## What is expected
For the records below, print every one exactly, with nothing dropped.

## Information provided
============================================================

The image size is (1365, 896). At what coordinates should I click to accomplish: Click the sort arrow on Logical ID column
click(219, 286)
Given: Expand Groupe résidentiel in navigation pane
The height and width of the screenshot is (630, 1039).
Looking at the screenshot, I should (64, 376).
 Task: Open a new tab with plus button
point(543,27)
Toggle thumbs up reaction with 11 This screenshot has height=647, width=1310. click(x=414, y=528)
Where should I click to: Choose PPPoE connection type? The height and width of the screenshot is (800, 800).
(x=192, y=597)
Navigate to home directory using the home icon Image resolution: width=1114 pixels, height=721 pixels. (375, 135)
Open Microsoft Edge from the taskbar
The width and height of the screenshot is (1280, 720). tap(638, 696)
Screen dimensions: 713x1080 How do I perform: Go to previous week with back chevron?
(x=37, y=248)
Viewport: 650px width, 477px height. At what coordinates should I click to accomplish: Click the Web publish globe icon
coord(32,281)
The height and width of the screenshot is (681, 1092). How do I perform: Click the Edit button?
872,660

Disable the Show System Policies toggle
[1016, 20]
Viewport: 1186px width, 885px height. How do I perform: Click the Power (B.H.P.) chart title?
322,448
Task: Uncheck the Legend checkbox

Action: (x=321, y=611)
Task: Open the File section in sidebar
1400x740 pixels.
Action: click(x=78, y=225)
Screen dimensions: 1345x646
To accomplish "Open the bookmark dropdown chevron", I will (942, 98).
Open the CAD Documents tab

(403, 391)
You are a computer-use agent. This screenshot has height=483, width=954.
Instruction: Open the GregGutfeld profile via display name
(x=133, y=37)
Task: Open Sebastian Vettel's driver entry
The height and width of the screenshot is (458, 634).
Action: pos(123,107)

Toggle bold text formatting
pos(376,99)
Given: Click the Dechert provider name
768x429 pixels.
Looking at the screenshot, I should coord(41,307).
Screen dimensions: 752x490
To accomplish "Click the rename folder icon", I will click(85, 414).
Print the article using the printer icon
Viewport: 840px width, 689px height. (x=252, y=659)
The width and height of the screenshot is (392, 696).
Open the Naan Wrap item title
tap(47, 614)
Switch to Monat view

============================================================

## Answer to the problem
The image size is (1365, 896). At what coordinates should I click to accomplish: Click the sort arrow on Logical ID column
click(219, 286)
Given: Expand Groupe résidentiel in navigation pane
The height and width of the screenshot is (630, 1039).
Looking at the screenshot, I should (64, 376).
 Task: Open a new tab with plus button
point(543,27)
Toggle thumbs up reaction with 11 This screenshot has height=647, width=1310. click(x=414, y=528)
Where should I click to: Choose PPPoE connection type? The height and width of the screenshot is (800, 800).
(x=192, y=597)
Navigate to home directory using the home icon Image resolution: width=1114 pixels, height=721 pixels. (375, 135)
Open Microsoft Edge from the taskbar
The width and height of the screenshot is (1280, 720). tap(638, 696)
Screen dimensions: 713x1080 How do I perform: Go to previous week with back chevron?
(x=37, y=248)
Viewport: 650px width, 477px height. At what coordinates should I click to accomplish: Click the Web publish globe icon
coord(32,281)
The height and width of the screenshot is (681, 1092). How do I perform: Click the Edit button?
872,660

Disable the Show System Policies toggle
[1016, 20]
Viewport: 1186px width, 885px height. How do I perform: Click the Power (B.H.P.) chart title?
322,448
Task: Uncheck the Legend checkbox

Action: (x=321, y=611)
Task: Open the File section in sidebar
1400x740 pixels.
Action: click(x=78, y=225)
Screen dimensions: 1345x646
To accomplish "Open the bookmark dropdown chevron", I will (942, 98).
Open the CAD Documents tab

(403, 391)
You are a computer-use agent. This screenshot has height=483, width=954.
Instruction: Open the GregGutfeld profile via display name
(x=133, y=37)
Task: Open Sebastian Vettel's driver entry
The height and width of the screenshot is (458, 634).
Action: pos(123,107)

Toggle bold text formatting
pos(376,99)
Given: Click the Dechert provider name
768x429 pixels.
Looking at the screenshot, I should coord(41,307).
Screen dimensions: 752x490
To accomplish "Click the rename folder icon", I will click(85, 414).
Print the article using the printer icon
Viewport: 840px width, 689px height. (x=252, y=659)
The width and height of the screenshot is (392, 696).
Open the Naan Wrap item title
tap(47, 614)
Switch to Monat view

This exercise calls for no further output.